= Extrait du document =
· · · · · · ·

Quelles étaient vos premières responsabilités ?

J’étais architecte d’avion sur l’Airbus A350. Je faisais ce qu’on appelle des layout, c’est-à-dire l’aménagement intérieur : les espaces des différentes classes, les toilettes, les cuisines… Une mission où tout doit être fait au centimètre près ! On m’a ensuite proposé de travailler sur des projets d’innovation de cabine avec un architecte en chef. J’ai assuré ces fonctions pendant trois ou quatre ans. À l’époque, je ne savais pas comment on fabriquait l’avion. J’ai donc choisi de passer un an sur la ligne d’assemblage de l’A320. C’était ma véritable première expérience en production et j’ai détesté.

Pour quelles raisons ?

J’étais censée résoudre les problématiques de montage mais l’A320 étant un vieux programme, celles qui revenaient étaient toujours les mêmes. Du coup, je m’ennuyais terriblement et faisais office de boîte aux lettres. À tel point que j’ai voulu quitter Airbus. Mais l’histoire a fait que j’ai recroisé mon ancien chef, qui connaissait quelqu’un qui cherchait du monde et souhaitait me rencontrer.

Comment s’est passé l’entretien ?

C’est Francis Druilhe, directeur du développement de l’A350 sur toute la partie fuselage et cabine, qui me recevait. Il m’a demandé pourquoi j’étais là, je lui ai répondu que c’était à lui qu’il fallait poser la question. J’étais vraiment désabusée. Contre toute attente, mon interlocuteur a apprécié ma franchise. Il cherchait un “executive assistant“ (adjoint technique, NDLR). Vu que j’étais très éloignée du genre de profil qu’on lui proposait habituellement, il s’est dit que je saurais lui dire s’il faisait erreur et que je n’aurais pas peur de “parler vrai“. Il m’a proposé le job et j’ai accepté.

· · · · · · ·

[Liste de données]
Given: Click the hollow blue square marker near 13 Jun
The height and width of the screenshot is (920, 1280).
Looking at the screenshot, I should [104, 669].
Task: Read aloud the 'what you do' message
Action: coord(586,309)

· · · · · · ·

= Consigne =
Prolongez l'entretien sur le parcours chez Airbus à la suite de sa dernière réponse.

= Corrigé =
Que s’est-il passé ensuite ?

Au bout de deux ans, on est entré dans la phase d’industrialisation de l’avion. À ce moment-là, j’avais deux opportunités à Hambourg et Toulouse. Travailler en France ne m’avait jamais vraiment attirée, mais entre mes différents allers et retours j’avais eu la chance de rencontrer mon mari et j’ai donc décidé de venir travailler en France. Je suis alors devenue responsable du développement et de la fabrication des systèmes d’installation mécanique de la pointe avant de l’avion. J’étais en quelque sorte à la tête de ma PME : une expérience géniale car elle m’a permis de toucher à tout. J’ai occupé cette fonction pendant presque quatre ans. Par la suite, j’ai pris une mission de réduction des coûts de production de l’A350.

À quel moment avez-vous eu le sentiment d’avoir fait le tour de la question ?

Au bout de deux ans. J’étais à un stade de ma carrière où j’avais fait pas mal de management indirect. Les RH et mon chef de l’époque m’avaient dit “maintenant, il est temps de prendre des grosses équipes et te frotter à la production“. On m’a alors appelée sur la ligne d’assemblage de l’A330 pour créer une équipe en charge de l’intégralité des travaux restants, réparations et la gestion des aléas sur la ligne d’assemblage finale.

Vous avez accepté ?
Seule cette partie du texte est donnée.